The NIA, incidentally, investigates cases it thinks are important for national security with unfettered access anywhere in India.
The petition was filed through senior advocate Vivek Tankha under Article 131 of the Constitution. The main premise for the challenge is that policing is a state subject and cannot be bypassed by the centre through an overriding Act.
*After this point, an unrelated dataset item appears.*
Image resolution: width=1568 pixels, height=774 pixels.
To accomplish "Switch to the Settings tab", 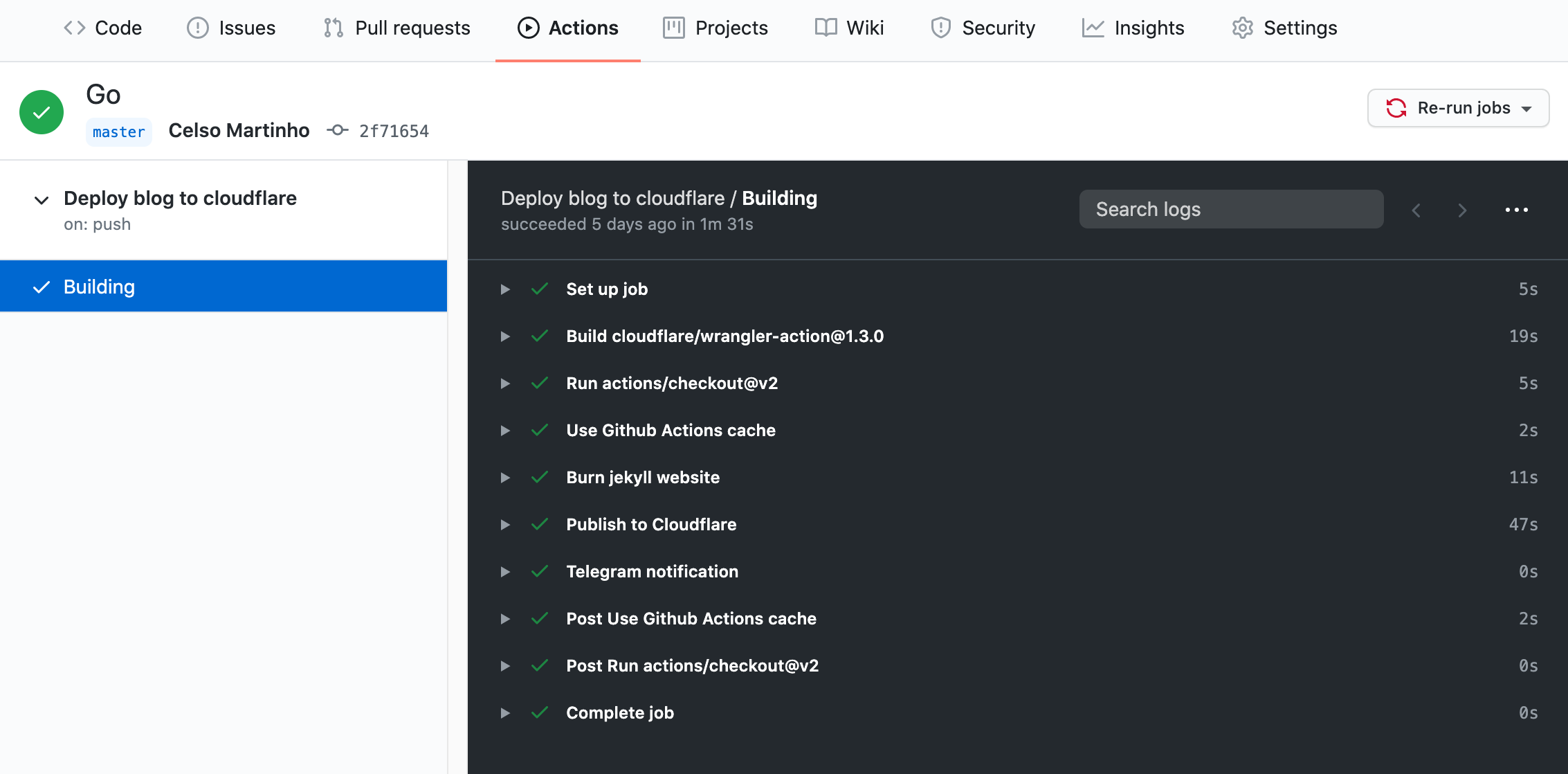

The petition said that the Act “is beyond the legislative competence of Parliament since it empowers the Centre to create an agency for ‘investigation’, which, notwithstanding the NIA, is carried out by the state police, which is a subject matter of the state under Entry 2, List II, Schedule 7”. List II is the list of state subjects.
Further, it says that “no such entry of ‘police’ or even any incidental or ancillary entry was provided in List I (Central List) which suggests that the framing of legislation such as the NIA Act by Parliament, which creates an ‘investigation’ agency having overriding powers over the ‘police’ of a state, was never the intention of the makers of the Constitution”.
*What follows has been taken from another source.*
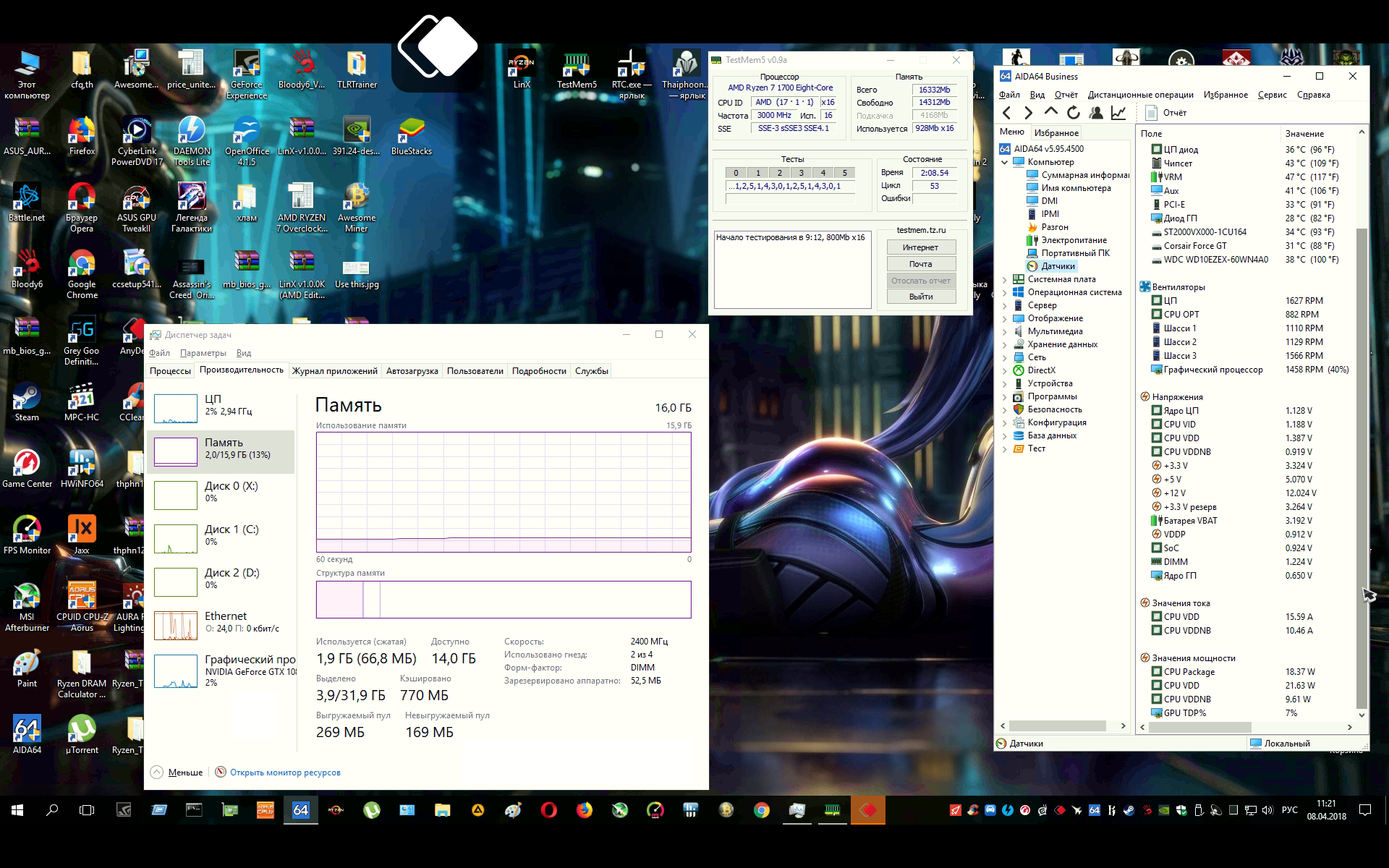1389x868 pixels.
Task: Click the up-level arrow in AIDA64 toolbar
Action: pos(1051,113)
The petition adds that the NIA Act “confers unfettered discretionary and arbitrary powers on the defendant” to act “without providing any reason or justification” because it has no rules governing the centre’s exercise of that power.
The NIA Act was passed by the UPA. So what was the reason for the present petition which goes against the Congress’s own legislation in 2008? Congress general secretary and state in charge
PL Punia said that the amendment enacted last year by the NDA government had made the Act autocratic and was completely against the original one envisaged.
That amendment leaves no room for coordination or for the centre to seek prior consent from the state. This violates the constitutional idea of states’ sovereignty. Even the Delhi Police Act under which the CBI operates makes it mandatory for the centre to seek prior consent of the state government. The Bhupesh Baghel government has already withdrawn blanket permission for the CBI to operate in the state.
The immediate trigger for the petition seems to be the NIA taking an active interest in the murder case of Bhima Mandavi, a BJP MLA from Bastar. The state contends that there are 59 other cases of Naxal violence, including the Jheeram Ghati case where top state Congress leaders were among 25 killed by Naxals in 2013 which is pending but the NIA has sought to pick and choose a case without consulting the state.
Tankha has drawn up a water-tight petition but it would have been tighter if he had focused his arguments against the amendment rather than the Act itself. The Congress had, for the record, voted against the amendment.